PROVIDED PASSAGE:
· · · · ·

Q: How does the airline industry measure its volume of business?
Airline payload, in other words revenue-earning traffic, essentially consists of passengers, freight and mail. For AEA airlines, revenue from these three sources amounted in 2005 to 86.7%, 12.7% and 0.6% respectively of total operating revenue.
Passenger traffic is measured in passenger boardings, or more commonly passenger-kilometres, which are calculated by multiplying the number of passengers by the distance each one flies. This statistic is normally referred to as Revenue Passenger-Kilometres, or RPK, since non-revenue traffic, for example airline staff travelling on duty, is not included.
Freight and mail traffic, similarly, may be measured in tonnes, but more usually tonne-kilometres. Freight and mail together constitute cargo, which is sometimes presented as a single statistic.
The entire payload may be expressed as Revenue Tonne-Kilometres by multiplying the number of passengers by a notional weight (which includes their baggage) and adding it to the cargo traffic before making the distance calculation.
Passenger capacity is normally measured either as Available Seat-Kilometres (ASK), calculated by multiplying the number of saleable seats by the sector distance. An aircraft’s overall carrying capacity is measured in Available Tonne-Kilometres. It is not normal practice to measure cargo capacity because this will vary from flight to flight depending on the passenger load. It is also very sensitive to cargo density – passenger aircraft will normally run out of cargo space before they reach their weight limits.

· · · · ·

DATA EXTRACT:
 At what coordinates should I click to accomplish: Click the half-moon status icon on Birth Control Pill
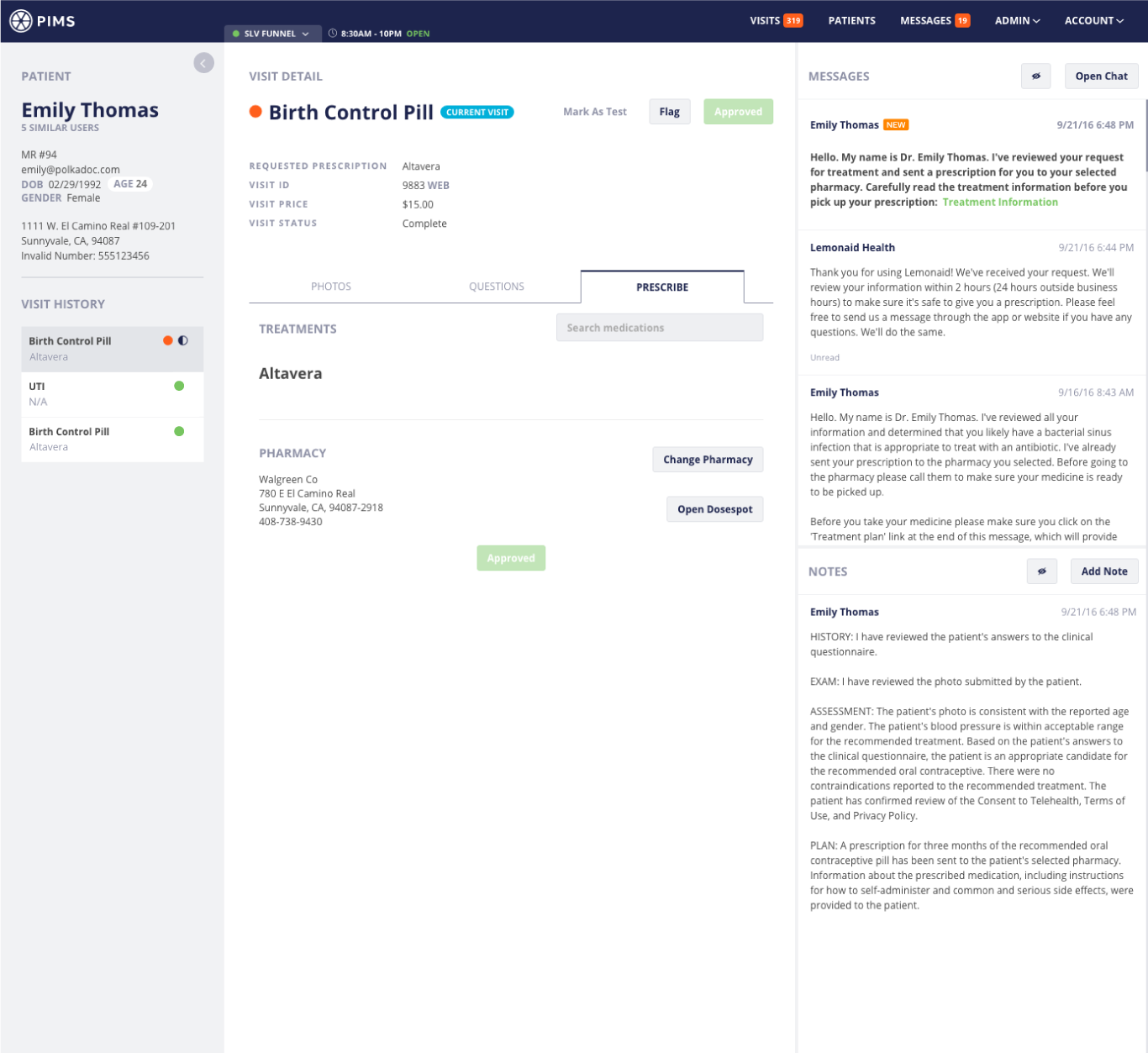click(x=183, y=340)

· · · · ·

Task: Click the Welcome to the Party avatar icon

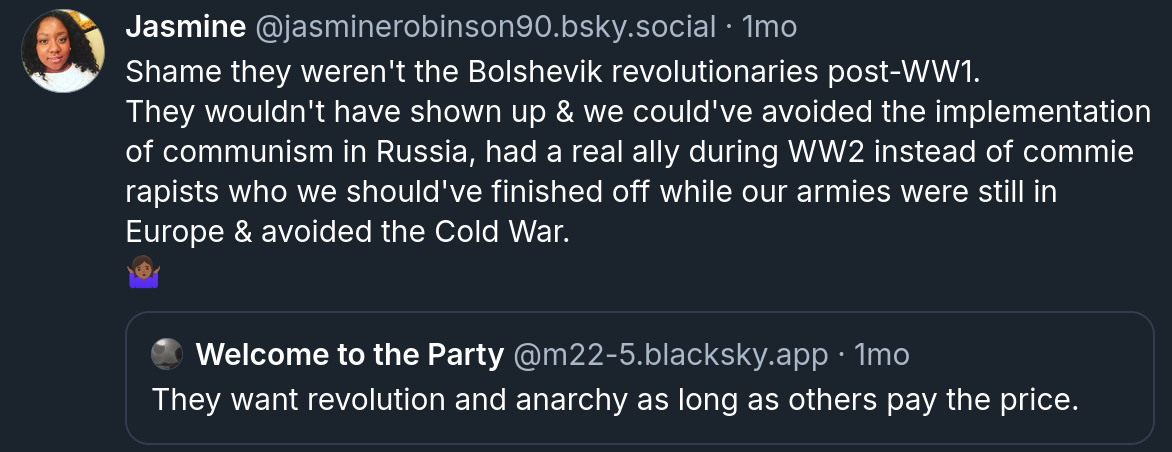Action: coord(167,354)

· · · · ·

EXERCISE SET:
**A)** Name each component of airline payload given in the passage on how airlines measure business volume, with its 2005 share of total operating revenue for AEA airlines.
**B)** Reproduce the passage on how airlines measure business volume word for word from "The entire payload" to "their weight limits.".

EXERCISE RESPONSES:
**A)**
- Passengers: 86.7%
- Freight: 12.7%
- Mail: 0.6%

**B)**
The entire payload may be expressed as Revenue Tonne-Kilometres by multiplying the number of passengers by a notional weight (which includes their baggage) and adding it to the cargo traffic before making the distance calculation.
Passenger capacity is normally measured either as Available Seat-Kilometres (ASK), calculated by multiplying the number of saleable seats by the sector distance. An aircraft’s overall carrying capacity is measured in Available Tonne-Kilometres. It is not normal practice to measure cargo capacity because this will vary from flight to flight depending on the passenger load. It is also very sensitive to cargo density – passenger aircraft will normally run out of cargo space before they reach their weight limits.